Note:
due to the COVID-19 pandemic, this workshop will take place remotely.
Contact harris@playwrights.ca for any questions about the workshop.
This bilingual five-day workshop led by circus artist Andréane Leclerc will explore the process of creating and performing circus from an interdisciplinary perspective.
Too often, circus acts are simply inserted into an existing work or juxtaposed with other forms. There are many reasons for this, including the technical constraints of the art form and the particularity of its languages. These challenges can complicate staging, research and creation processes, and can hinder real interdisciplinary dialogue. How then can we reflect on circus as a subject within an interdisciplinary creative process? How do we move beyond a dichotomy between two disciplines? What can we discover in the in-between? What new dramaturgical possibilities might emerge?
Schedule:
(5-day virtual workshop)
1PM to 4PM EST every day
Monday, January 25 to Friday, January 29, 2021.
Location:
The workshop will take place remotely via video-conferencing software.
This workshop offers a space for reflection, exchange, dialogue and creation. Participants will be led to question and discuss different visions and possible interpretations linked to the challenges inherent in circus creation. The workshop’s hands-on format seeks to disrupt the hierarchy of scenic languages to allow new performance forms to arise. It is an invitation to develop a practice of active listening and sensitive dialogue, to delve into the heart of the unknown, and to find links in the porous in-between zones.
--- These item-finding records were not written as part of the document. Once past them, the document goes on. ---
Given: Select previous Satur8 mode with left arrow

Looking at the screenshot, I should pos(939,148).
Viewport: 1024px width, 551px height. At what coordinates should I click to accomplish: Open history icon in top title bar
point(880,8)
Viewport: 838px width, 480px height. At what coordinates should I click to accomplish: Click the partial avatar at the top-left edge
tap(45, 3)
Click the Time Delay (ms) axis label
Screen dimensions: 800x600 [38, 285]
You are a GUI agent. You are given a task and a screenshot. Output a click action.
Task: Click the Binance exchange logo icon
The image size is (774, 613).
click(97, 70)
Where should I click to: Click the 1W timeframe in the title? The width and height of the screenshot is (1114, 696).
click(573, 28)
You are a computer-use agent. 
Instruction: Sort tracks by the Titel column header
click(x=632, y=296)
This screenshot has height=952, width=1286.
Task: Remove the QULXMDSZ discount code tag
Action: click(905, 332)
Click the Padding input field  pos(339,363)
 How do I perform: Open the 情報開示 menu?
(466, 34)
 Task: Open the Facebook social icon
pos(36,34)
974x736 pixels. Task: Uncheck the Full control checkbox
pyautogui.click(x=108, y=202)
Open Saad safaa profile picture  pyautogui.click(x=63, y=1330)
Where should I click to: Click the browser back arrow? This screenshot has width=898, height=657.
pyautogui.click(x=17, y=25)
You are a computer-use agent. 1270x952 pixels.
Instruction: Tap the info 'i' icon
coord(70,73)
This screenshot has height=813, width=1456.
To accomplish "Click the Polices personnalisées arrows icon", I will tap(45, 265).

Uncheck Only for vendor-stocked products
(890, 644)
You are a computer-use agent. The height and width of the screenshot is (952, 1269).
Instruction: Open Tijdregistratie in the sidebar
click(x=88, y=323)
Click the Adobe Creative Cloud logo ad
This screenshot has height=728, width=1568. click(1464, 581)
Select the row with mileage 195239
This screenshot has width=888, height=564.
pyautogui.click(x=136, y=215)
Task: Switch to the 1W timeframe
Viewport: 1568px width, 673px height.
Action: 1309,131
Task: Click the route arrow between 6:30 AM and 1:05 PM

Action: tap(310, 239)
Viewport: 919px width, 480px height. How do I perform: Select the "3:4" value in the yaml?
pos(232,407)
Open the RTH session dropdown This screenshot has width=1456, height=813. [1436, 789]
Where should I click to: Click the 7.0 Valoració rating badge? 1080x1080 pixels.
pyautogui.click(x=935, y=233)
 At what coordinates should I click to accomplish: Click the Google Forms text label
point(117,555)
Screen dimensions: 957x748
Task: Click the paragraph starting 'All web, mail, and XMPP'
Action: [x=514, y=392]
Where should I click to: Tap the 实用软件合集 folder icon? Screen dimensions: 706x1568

Writing in the In-Between is open to creative artists from all disciplines with experience or interest in circus arts, interdisciplinary creative processes, and contemporary dramaturgy.
Topics covered will include:
- The multidisciplinary vs. the interdisciplinary;
- Exploring disciplinary permeability;
- Distinguishing between lived vs. perceived experience in the context of circus performance;
- Dramaturgical challenges in the circus pieces;
- Contemporary dramaturgy;
- Staging questions;
- Developing a common language.
Application Instructions
- Please send us a bio and/or artistic CV as well as a brief (1-2 paragraph) statement explaining why this workshop interests you, how it is relevant to your artistic practice, and what your expectations are.
- Send applications and any questions to harris@playwrights.ca with the subject line: Exploring Practice with Andréane Leclerc.
- You may send your application in English or French.
Apply before noon on January 8, 2021 to ensure that your application will be considered.
Work plan
The course will begin with group discussions, followed by a pair or individual work sessions. The instructor will also offer a personalized, one-hour session with each pair or individual.
Lesson plan
Day 1: Introduction – Circus
What is it? How did it come to be that? What does it mean?
Day 2: Circus disciplines and the relationship to the object
Is it extension of the body? A binary duality?
Where do we situate circus? How do we differentiate between acrobatics, acrobats and their apparatus?
Day 3: Acrobatic language
What is its inherent system? What can we hide and reveal?
Where does dramaturgy come into play?
What are the technical repercussions of dramaturgical choices ?
Day 4: Space-time, and the question of becoming
What is circus’ relationship with other forms? How can they be brought together coherently?
Day 5: Conclusion – The encounter with the audience
Reflecting on the context in which a piece is presented.
About the workshop leader

Founder of Nadere Performing Arts, Andréane Leclerc graduated from the National Circus School of Montreal in 2001. Driven by a desire to harness contortion technique as a malleable material that is capable of generating a world of sensation and imagery beyond the spectacular, she now creates her own experimental and conceptual performances – Di(x)parue (2008), Insuccube (2012), Eat Me (2013), Bath House (2013), Cherepaka (2014), Sculptural body (2014) and The Whore of Babylon (2015). In 2013, she finished a masters degree in circus dramaturgy in the Theatre department at Université du Québec à Montréal (UQAM) under the direction of Marie-Christine Lesage. Actually in a co-creation with the dancer and choreographer Dany Desjardins called Sang Bleu, Andreane has a particular interest in the scenes that pushes limits out (cabarets, Edgy Women Festival, Short and Sweet, Piss in the Pool, Salon K). She continues to interpret for choreographers and directors such as Peter James (Famille Déjantée), Angela Konrad (Variations pour une déchéance annoncée) and Theatre Republique in Denmark (The Tiger Lillies performs Hamlet, 2016). Since 2014, Andreane gives workshops around the world for circus artists: Acrobatic dialogue and Contortion technique. Recently, Andréane also offers Contortion for All that aims to demystify and undo clichés inherent to the art of contortion by introducing a strong technique and giving tools to allow movements throughout the whole spine.